Part of the problem: control over the contracting office in particular has shifted multiple times. When Congress created BARDA in 2006, contracting was under the sole discretion of the BARDA director. That changed in 2009 when the office was instructed to report directly to the head of the assistant secretary for preparedness and response, a higher-level position within HHS. Congress moved the office back under the BARDA director’s control in 2016 in hopes of eliminating “confusion, unnecessary delays, and uncertainty regarding time sensitive national security countermeasure contracts.”
Robinson acknowledged the impact that changing the lines of authority have had on BARDA morale, though he insisted that BARDA’s current leadership is working to fix the issue.
“Anytime there’s a transition from one office to another there [are] going to be consequences in morale and performance until they actually can make that transition complete and become reassimilated into the culture,” Robinson said.

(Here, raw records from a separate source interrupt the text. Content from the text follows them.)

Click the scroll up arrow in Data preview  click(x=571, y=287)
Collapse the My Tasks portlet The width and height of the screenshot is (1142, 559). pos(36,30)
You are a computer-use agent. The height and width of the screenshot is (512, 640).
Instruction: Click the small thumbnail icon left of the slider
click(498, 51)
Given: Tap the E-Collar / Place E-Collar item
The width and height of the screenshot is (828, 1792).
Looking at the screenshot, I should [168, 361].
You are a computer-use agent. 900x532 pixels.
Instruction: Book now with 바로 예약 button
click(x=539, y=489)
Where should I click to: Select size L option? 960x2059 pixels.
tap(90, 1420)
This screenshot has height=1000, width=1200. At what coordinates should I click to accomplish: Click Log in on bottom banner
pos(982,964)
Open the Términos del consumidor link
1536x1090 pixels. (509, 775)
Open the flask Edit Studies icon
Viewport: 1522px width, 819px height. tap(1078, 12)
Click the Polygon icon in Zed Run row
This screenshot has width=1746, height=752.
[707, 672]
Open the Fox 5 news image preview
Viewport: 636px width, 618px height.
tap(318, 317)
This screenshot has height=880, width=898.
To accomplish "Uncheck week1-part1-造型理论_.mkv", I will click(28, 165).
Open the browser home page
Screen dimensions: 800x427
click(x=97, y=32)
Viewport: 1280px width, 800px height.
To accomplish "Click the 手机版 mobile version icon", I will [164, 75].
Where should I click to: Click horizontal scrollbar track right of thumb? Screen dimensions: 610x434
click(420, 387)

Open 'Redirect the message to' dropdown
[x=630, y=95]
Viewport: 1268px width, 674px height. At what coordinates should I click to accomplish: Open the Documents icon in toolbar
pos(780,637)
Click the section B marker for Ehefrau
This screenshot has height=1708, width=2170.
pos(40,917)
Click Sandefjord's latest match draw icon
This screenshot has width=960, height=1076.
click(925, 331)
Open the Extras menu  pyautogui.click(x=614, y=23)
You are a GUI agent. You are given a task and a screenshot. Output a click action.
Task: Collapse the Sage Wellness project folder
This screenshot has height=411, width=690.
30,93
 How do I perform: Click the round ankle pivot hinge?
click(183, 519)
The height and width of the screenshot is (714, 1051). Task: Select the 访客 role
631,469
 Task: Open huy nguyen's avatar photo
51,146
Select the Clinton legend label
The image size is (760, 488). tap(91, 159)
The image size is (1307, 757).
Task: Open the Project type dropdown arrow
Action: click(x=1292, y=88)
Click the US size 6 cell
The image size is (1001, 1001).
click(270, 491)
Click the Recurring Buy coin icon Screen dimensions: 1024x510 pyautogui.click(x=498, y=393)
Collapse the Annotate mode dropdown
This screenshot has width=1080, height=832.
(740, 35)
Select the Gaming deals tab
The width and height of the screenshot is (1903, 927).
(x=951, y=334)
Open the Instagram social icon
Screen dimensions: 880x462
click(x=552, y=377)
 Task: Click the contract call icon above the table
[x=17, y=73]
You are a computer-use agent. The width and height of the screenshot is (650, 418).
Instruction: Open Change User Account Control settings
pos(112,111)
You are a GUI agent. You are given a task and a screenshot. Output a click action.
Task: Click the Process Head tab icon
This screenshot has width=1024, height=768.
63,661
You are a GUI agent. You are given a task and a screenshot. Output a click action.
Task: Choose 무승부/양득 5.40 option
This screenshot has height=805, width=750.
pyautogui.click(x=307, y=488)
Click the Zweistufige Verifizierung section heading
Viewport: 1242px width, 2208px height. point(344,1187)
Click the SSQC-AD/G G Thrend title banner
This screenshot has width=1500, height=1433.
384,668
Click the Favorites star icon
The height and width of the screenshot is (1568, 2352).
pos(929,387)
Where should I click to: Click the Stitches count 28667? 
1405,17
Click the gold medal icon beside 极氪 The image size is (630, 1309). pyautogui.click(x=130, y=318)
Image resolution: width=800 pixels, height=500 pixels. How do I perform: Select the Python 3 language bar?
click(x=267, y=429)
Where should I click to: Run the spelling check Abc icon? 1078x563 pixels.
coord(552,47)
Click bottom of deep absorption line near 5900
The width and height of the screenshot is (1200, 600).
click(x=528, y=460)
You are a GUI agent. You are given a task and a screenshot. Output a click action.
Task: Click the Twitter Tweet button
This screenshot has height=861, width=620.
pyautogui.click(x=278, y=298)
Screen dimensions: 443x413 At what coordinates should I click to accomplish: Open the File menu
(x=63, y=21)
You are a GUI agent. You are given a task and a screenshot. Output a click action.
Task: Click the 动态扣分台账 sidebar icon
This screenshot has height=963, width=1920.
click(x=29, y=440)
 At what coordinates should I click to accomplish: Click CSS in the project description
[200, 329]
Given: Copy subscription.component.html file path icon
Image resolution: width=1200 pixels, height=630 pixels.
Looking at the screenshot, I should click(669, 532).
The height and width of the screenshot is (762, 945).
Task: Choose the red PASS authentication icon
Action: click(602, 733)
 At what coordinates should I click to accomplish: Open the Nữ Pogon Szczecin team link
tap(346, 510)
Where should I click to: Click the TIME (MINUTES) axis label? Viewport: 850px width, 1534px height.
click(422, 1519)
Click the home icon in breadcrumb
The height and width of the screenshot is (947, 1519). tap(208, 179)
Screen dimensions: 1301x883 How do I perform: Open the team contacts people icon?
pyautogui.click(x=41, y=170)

BARDA declined requests for an interview with Bright, the organization’s current director.
The agency spokesperson declined to answer STAT’s questions about staffing, except to say that it is “working aggressively to fill vacancies to meet national health security needs.”
Some industry executives say the concerns are overblown. “We’ve had some responsiveness challenges, but you know what, [BARDA] probably had the same challenges with [our company], too,” said Sean Kirk, executive vice president of manufacturing and technical operations at Emergent BioSolutions, which has signed multiple contracts with BARDA. “I find it intriguing that people want to … vilify an organization over the outlier events that occur, rather than focus on all the positive things.”
And early signs show that BARDA has moved quickly in penning contracts with Covid-19 test developers. Matt Lesho, a senior director at Luminex, which received $642,000 in funding from BARDA, called working with the office “as easy a process as I’ve ever experienced in getting governmental funding,” and “quicker than anything I’ve ever experienced.”
Scott O’Brien, senior vice president of global marketing and international sales at GenMark Diagnostics, which received $749,000 in funding from BARDA, said similar. Their approval process for GenMark took roughly two weeks.
“It’s hard to know if this is really a function of the level of urgency in the U.S. or if this is how they normally operate … but we’ve been pleasantly surprised so far,” said O’Brien.
Congress has also relaxed certain restrictions on BARDA’s funding agreements in hopes of speeding the development of Covid-19 treatments or vaccines, and at the urging of the drug industry. The changes waive oversight provisions that are otherwise common in traditional federal contracts, as well as some drug pricing restrictions.
The rapid change has drug pricing and government accountability activists concerned, but preparedness experts say that the coronavirus emergency demands it.
“If ever there was a time to use OTA authority, this is it,” said Gigi Kwik Gronvall, a senior scholar at Johns Hopkins University Center for Health Security.
BARDA’s supporters say that change — and especially the massive boost in funding — are going to give BARDA the chance to show off what it can do.
“BARDA personnel,” said Johns Hopkins’ Adalja, “have been waiting for a long time to be able to really show all that BARDA can do.”